На фронт, в другое соединение, лежала дорога и начальника дивизионной разведки капитана Никифора Зиновьевича Трунова. Иван Макарович Шадский, из которого слезу под пыткой не выбьешь, при расставании смущенно отворачивался: его глаза были влажными.
Командиры полков Михаил Иванович Головин и Николай Савельевич Кобжев старались быть бодрыми и веселыми. Чисто выбритые, в новеньких гимнастерках, перетянутые скрипучими ремнями, они словно собрались на парад. Но и в их веселых словах тоже звучали грустные нотки.
В те дни часто, оставаясь один на один со своими мыслями, перебирал в памяти события этих военных месяцев, анализировал действия штаба и свои, как его начальника. Собственный суд — нелицеприятный, тут уж не перед кем хитрить, разве лишь перед собственной совестью. Вывели мы из окружения немногим более 500 человек, столько же примерно пробилось в составе других групп. Это все, что осталось. К первому же бою дивизия насчитывала 17000 человек. И я спрашивал себя: все ли мы, командиры, сделали для того, чтобы сохранить личный состав соединения? Конечно, война есть война, и от смерти никуда не уйдешь. И все же от распорядительности командира и штаба, от их умения организовать бой на основе глубокого знания обстановки зависит многое.
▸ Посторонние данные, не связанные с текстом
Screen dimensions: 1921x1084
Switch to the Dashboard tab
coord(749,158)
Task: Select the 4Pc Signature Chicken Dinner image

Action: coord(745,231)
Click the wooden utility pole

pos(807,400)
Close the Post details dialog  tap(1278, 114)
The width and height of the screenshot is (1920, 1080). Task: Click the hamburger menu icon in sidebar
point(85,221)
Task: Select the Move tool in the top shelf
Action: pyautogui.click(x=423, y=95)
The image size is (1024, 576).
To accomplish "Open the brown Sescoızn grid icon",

Я переиграл мысленно каждый бой, как бы со стороны взглянул на генерала Куликова, на себя, на своих помощников, на командиров частей. Человек всегда задним числом умнее, и теперь было очевидно, что многое можно и [167] должно было сделать лучше. И все же раскаяния не было. Все мы до конца выполнили свой долг, и упрекнуть никто и ни в чем нас не может. Враг в то время был сильнее. Он наступал, а мы вынуждены были пятиться назад. У нас почти не было танков, фашисты хозяйничали в воздухе, не хватало снарядов. И все же, несмотря ни на что, мы, говоря солдатским языком, «дали прикурить фашисту».
Подсчеты штаба свидетельствовали, что фашисты от 196-й стрелковой дивизии понесли гораздо большие потери, чем мы сами. Да и без статистики тот, кто видел поле боя у Рахны, под Бараньим Полем или Медвином, усеянное трупами вражеских солдат, чернеющее обгоревшими корпусами фашистских танков, мог сказать: мы отомстили за наших товарищей, нанесли серьезный урон врагу.
Но вот и получено новое назначение. Предстояло принять штаб дивизии, формировавшийся в далеком тыловом городе. С этой дивизией я и отправился на Северо-Западный фронт.